This evening; I sit around, sappy. I miss all of them. I miss my rebounds— from Nick, emmy, khaleed, and the rest I can’t even place. I miss having the heavy weight of a man on him. I miss their sweat, sigh, the way my body provides the pleasure for them. I miss the way I turn them on. It’s crazy.
Time and time again, i could never condition myself to using sex toys without a real man involved. I could never even try to make myself orgasm. Right now; thinking of a man— real man is making me go creamy down there.I sat on my bed staring down at my slim thighs. I need someone in my life.
****
Today, I stare at the horizon before me. The sun is setting and it makes for an absolutely stunning view. I can feel the stress seep out of me while I stare at the blood red and pink hues blending into the orange and white backdrop. My eyes caught on something.
My eyes zoom on something.
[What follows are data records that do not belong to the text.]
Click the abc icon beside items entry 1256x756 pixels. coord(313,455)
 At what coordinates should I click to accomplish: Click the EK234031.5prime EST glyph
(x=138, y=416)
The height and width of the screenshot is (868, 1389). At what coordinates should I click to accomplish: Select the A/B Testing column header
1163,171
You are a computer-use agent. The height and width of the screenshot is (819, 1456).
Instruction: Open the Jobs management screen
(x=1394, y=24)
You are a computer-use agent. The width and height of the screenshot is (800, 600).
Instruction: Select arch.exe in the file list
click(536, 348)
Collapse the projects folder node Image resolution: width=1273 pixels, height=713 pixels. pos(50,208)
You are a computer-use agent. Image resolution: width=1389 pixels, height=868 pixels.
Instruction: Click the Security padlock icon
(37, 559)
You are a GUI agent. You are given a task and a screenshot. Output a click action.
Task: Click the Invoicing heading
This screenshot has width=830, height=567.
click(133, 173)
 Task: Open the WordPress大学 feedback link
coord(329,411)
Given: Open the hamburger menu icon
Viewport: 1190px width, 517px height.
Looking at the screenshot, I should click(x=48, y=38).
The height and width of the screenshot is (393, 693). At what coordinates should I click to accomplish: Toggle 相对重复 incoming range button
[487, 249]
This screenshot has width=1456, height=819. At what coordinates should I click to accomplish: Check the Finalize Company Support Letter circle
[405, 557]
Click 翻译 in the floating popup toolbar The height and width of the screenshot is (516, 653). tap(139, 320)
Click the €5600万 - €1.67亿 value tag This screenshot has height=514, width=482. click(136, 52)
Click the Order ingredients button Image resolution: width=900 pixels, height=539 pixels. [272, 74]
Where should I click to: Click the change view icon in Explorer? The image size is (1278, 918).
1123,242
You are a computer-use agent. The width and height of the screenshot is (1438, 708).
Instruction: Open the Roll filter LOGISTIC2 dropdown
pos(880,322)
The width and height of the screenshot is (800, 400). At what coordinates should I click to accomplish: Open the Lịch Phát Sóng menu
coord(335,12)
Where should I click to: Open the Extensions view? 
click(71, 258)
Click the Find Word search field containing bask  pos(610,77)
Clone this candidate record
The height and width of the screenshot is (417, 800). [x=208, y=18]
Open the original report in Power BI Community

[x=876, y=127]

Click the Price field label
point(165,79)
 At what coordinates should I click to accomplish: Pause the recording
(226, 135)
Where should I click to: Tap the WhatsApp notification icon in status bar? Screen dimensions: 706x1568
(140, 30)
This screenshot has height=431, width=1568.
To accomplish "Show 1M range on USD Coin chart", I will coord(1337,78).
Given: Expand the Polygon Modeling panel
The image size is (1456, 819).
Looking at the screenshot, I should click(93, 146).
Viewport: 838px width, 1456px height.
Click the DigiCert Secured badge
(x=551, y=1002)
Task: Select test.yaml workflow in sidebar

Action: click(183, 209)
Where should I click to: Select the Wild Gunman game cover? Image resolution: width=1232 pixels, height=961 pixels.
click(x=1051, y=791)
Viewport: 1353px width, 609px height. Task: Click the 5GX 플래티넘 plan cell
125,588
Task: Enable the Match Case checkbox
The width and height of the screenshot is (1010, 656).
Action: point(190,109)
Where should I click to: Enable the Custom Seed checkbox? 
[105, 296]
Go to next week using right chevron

I felt a shockwave go through me. My eyes clash with his. He’s on the floor below mine on the opposite building.
I can’t be describing him— he’s physical perfection. He sent a wink my way and i felt my panties soak.
As if hypotized; I went down the underground garage and I saw him coming.. It was late and no one was really around .. Although there was the security cameras. I didn’t understand what happened next. I was about speaking a word when he gently shushed me and pressed my back against a pillar and gave me a very very deep and wet kiss.
He placed me strategically away from the camera reach but still; my heart thud in excitement. Anybody from the complex can see us if they come in here.
Verily; he came prepared.
He whipped out one of the longest schlongs I’ve ever seen in my life, covered it in rubber and pushed my shoulders until I was kneeling.
My mouth watered in anticipation and I gave the heaviest and sloppiest blow job of my life. Its crazy. I absolutely loved it. I kept on licking and slurping on that dick like my life depended on it. I loved licking it. I loved blowing it. I laved it with attention and deepthroated like the nasty slut I am.
Fuck, thinking about it now is getting me wet and there’s no one here to fuck me. Bye.